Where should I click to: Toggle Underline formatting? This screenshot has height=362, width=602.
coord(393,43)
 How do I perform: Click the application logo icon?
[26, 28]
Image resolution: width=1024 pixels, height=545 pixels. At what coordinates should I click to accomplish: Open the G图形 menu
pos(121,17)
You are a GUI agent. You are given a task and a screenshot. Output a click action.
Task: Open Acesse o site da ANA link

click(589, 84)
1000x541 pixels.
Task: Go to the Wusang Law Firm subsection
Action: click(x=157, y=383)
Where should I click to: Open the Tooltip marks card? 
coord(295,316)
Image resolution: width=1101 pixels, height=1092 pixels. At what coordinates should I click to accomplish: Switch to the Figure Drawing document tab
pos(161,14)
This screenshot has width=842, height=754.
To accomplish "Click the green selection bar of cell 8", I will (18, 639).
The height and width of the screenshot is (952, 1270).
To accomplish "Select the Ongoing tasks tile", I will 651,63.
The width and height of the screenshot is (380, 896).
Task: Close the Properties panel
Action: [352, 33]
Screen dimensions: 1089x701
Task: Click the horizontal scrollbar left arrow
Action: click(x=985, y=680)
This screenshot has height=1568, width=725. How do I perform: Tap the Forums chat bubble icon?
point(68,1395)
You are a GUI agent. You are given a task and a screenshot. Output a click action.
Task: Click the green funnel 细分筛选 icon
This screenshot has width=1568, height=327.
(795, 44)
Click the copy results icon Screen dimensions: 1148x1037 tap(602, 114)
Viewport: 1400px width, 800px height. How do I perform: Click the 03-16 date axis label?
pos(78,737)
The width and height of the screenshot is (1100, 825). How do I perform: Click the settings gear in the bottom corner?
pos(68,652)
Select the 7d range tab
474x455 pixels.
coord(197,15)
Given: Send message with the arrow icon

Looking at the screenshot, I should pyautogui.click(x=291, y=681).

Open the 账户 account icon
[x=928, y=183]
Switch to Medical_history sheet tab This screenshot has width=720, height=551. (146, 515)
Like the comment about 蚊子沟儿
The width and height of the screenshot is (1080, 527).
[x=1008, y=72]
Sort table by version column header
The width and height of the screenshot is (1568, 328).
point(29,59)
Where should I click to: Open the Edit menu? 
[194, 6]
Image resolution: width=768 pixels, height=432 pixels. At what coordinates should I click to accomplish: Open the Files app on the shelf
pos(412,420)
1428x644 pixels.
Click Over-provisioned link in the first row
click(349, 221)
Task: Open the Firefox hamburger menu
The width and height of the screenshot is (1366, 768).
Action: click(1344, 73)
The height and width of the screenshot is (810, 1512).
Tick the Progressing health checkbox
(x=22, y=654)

- _Aim of the exercise_
The answer must consist of every line from the entries above that contains the string "green".

- _Solution for this task_
To accomplish "Click the green selection bar of cell 8", I will (18, 639).
Task: Click the green funnel 细分筛选 icon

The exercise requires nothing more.